Julia knew these kids to be capable of cruelty, she’d seen it first-hand, but this was…beyond what she could have imagined. Maybe it was that distinct sensation of wrongness that made her think of her new Skill, and she activated Truesight.
What she expected to see were green silhouettes, just like when she looked down at herself. She did see them, but there was something else, too. A sort of…wispy quality to their outlines, like they weren’t all there. Or, maybe that their exact positions weren’t completely clear? It seemed like they were made of a very solid fog that shifted this way and that slightly every second.

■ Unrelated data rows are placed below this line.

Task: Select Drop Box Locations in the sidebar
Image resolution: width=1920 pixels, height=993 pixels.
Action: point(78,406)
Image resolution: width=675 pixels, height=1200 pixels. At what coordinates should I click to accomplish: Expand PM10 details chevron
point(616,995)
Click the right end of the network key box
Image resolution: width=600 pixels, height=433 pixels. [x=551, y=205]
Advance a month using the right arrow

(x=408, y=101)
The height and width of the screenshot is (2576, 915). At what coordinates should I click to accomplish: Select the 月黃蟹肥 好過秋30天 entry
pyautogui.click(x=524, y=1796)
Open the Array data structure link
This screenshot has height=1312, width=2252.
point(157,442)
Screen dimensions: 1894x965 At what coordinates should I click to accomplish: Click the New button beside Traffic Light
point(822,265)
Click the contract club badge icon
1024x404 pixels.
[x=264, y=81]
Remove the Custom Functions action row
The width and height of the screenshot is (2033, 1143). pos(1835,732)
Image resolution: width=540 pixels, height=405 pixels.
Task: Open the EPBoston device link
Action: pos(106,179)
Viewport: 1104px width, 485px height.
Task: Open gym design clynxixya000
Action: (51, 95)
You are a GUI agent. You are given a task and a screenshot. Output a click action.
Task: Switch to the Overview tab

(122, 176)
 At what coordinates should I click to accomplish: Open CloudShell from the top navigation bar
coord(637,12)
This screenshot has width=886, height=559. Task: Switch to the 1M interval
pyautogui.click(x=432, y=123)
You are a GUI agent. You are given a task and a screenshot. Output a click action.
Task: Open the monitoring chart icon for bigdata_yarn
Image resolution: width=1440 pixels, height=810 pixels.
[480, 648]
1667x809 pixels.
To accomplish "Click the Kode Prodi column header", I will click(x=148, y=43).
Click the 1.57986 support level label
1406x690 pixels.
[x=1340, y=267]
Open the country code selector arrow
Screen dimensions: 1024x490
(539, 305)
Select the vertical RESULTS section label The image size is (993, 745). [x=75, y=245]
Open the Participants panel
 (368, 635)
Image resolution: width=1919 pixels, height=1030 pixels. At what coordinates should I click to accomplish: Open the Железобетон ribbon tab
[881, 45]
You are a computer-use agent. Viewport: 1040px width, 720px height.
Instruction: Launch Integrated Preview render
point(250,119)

Disturbed and unsure of what she was seeing, she made a mental note about the strangeness of their auras and started towards home at a brisk jog. She didn’t want to linger there any longer than she had to. Not to mention Trixy could only keep them both out of sight for a few minutes at a time. Trixy could make herself invisible for almost an hour, but making her and an entire other human invisible really taxed her.
As they ran through the gate—visible now so that the guard who saw them leave this morning would know they returned—Julia hadn’t deactivated her Truesight. She wasn’t thinking about it after seeing the horrible, strange situation outside the gate.
The streets were busy, being well-into the afternoon. She saw what she expected. Green outlines of people hustling here and there. What she wasn’t expecting was how many of those wispy, not-quite-there outlines were also present. It was perhaps one out of every seven people she saw that had those features.
There was a commonality among them, too. The wispy people were undoubtedly more aggressive than the normal-looking people. She saw one bump into another person and immediately shout at them. Another was sitting on a porch giving an absolutely frigid look to anyone walking by that was unfortunate enough to meet his eyes.
Julia was truly disturbed, now. She didn’t know what this was or what it meant, but something was not right. She walked home as fast as she could without drawing attention to herself. If normal townspeople were provoking shouting and glares, she did not want to know how one of those…others would react to her.
Closing the door behind her, she locked all the locks, closed all the blinds, and even closed and locked all the shutters. Braden would be back in a week—two, at the latest. She just had to lie low, and not draw any attention until then. He’d know what to do.